- A LACLIMA publicou estudo sobre AFOLU na UNFCCC, mapeando espaços de governança e cobrindo os resultados da COP30, realizada em Belém em 2025.
- Constatou que a COP30 manteve foco principalmente processual, sem traduzir em decisões operacionais robustas; agricultura, sistemas alimentares e segurança alimentar ficaram ausentes dos resultados políticos.
- Fora dos espaços formais, a Agenda de Ação ganhou impulso, com iniciativas como o Tropical Forest Finance Facility (TFFF), a RAIZ, a TERRA, a FAST e a Declaração sobre Agricultura Sustentável, mas com caráter voluntário e monitoramento limitado.
- O estudo identifica quatro eixos estratégicos para atuação: produção agropecuária e transição produtiva; desmatamento, restauração e uso da terra; agricultura familiar e inclusão socioprodutiva; bioeconomia e cadeias sustentáveis.
- Recomendaincidência estratégica que combine atuação multilateral, Agenda de Ação e políticas nacionais, apontando para uma ação climática mais justa e territorialmente orientada; as negociações seguem na UNFCCC, com foco na SB64 e no segundo workshop do SJWA.

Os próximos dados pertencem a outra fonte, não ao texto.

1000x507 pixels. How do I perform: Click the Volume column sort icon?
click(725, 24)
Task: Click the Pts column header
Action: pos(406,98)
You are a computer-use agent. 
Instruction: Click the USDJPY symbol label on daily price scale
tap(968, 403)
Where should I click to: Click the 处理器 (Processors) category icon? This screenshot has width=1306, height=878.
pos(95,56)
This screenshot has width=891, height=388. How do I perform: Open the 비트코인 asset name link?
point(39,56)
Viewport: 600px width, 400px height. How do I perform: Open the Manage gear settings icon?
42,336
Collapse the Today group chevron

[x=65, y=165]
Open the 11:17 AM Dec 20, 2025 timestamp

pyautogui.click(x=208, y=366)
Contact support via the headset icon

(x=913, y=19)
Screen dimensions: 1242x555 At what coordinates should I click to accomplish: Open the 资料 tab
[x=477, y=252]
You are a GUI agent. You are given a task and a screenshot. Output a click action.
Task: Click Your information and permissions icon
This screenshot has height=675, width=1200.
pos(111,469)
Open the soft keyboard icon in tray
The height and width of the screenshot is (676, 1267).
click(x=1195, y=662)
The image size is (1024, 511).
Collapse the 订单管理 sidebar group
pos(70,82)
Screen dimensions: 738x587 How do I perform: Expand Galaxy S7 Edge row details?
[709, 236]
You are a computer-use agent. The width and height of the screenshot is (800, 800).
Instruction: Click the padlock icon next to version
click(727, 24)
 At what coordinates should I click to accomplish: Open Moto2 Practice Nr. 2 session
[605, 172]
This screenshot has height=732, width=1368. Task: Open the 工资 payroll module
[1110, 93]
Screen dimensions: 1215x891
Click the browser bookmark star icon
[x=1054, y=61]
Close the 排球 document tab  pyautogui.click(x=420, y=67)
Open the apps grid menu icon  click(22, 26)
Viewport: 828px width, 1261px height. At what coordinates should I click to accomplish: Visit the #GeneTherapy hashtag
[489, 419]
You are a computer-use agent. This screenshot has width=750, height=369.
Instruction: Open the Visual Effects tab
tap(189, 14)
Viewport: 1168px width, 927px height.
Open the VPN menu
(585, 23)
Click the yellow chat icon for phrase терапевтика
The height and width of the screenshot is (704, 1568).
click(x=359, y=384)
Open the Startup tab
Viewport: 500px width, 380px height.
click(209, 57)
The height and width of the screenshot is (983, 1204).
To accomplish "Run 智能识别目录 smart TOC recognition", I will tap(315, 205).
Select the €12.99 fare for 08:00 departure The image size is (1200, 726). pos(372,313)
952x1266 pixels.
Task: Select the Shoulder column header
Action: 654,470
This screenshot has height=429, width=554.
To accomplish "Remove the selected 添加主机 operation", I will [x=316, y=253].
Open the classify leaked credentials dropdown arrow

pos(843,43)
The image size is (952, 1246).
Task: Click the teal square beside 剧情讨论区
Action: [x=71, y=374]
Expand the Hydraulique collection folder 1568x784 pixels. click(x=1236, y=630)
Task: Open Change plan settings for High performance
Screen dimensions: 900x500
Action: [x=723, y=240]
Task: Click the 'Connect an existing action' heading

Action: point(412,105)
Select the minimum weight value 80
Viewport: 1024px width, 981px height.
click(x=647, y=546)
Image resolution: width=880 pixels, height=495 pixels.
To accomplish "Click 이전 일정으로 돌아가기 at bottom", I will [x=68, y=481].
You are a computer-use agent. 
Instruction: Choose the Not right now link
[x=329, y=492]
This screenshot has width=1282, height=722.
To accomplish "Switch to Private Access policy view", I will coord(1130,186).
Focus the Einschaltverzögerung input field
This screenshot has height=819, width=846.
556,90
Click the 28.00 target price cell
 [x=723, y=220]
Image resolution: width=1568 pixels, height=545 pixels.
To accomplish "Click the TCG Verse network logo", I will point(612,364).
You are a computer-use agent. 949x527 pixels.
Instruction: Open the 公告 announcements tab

A LACLIMA divulgou um relatório sobre o uso da terra no regime climático global, com base no estudo conduzido por Renata Potenza e Flávia do Amaral Vieira. O apoio foi do Instituto Clima e Sociedade (iCS) e da Proteção Animal Mundial (WAP). O trabalho avalia a governança climática internacional da UNFCCC e da COP30, realizada em Belém, em 2025.
O material aponta onde atuam os espaços de decisão em AFOLU, destacando a produção agropecuária, restauração de ecossistemas e bioeconomia. O setor é a principal fonte de emissões no Brasil, mas também detém grande potencial de soluções climáticas, segundo o relatório.
Quatro eixos estratégicos
O documento propõe quatro eixos para orientar uma agenda de incidência: produção agropecuária e transição produtiva; desmatamento, restauração e uso da terra; agricultura familiar e inclusão socioprodutiva; e bioeconomia e cadeias sustentáveis. A avaliação foca oportunidades e desafios de cada tema.
No eixo de produção, o estudo analisa como alinhar práticas produtivas com metas climáticas e com políticas nacionais já existentes, buscando ganhos de eficiência e redução de emissões. Na restauração, são avaliados mecanismos de financiamento, monitoramento e resultados tangíveis.
Desmatamento e uso da terra também recebem atenção, com ênfase em governança, fiscalização e ações de restauração. Já no eixo da agricultura familiar, o foco é ampliar participação, acesso a recursos e inclusão socioprodutiva de comunidades locais.
Por fim, a bioeconomia é apresentada como rota para cadeias sustentáveis, incentivo a inovação e transição para atividades de baixo carbono. O relatório ressalta que, apesar de avanços, muitas iniciativas são voluntárias e carecem de monitoramento estruturado.
Contexto e próximos passos
O estudo observa que a COP30 teve resultados sobretudo processuais, sem decisões operacionais robustas em AFOLU, agricultura e alimentação. Fora dos espaços formais, surgiram iniciativas como o Tropical Forest Finance Facility (TFFF) e a RAIZ, entre outras.
O material sugere que a incidência estratégica prospere quando houver atuação multilateral alinhada a políticas nacionais, conectando produção sustentável, restauração e bioeconomia a uma agenda climática territorial. O relatório pretende orientar organizações da sociedade civil e formuladores de políticas públicas.
O documento integra uma série de publicações da LACLIMA para ampliar a compreensão do regime climático internacional. Em 2026, as negociações da UNFCCC devem ocorrer em órgãos subsidiários, com destaque para a SB64, em Bonn, e o segundo SJWA workshop.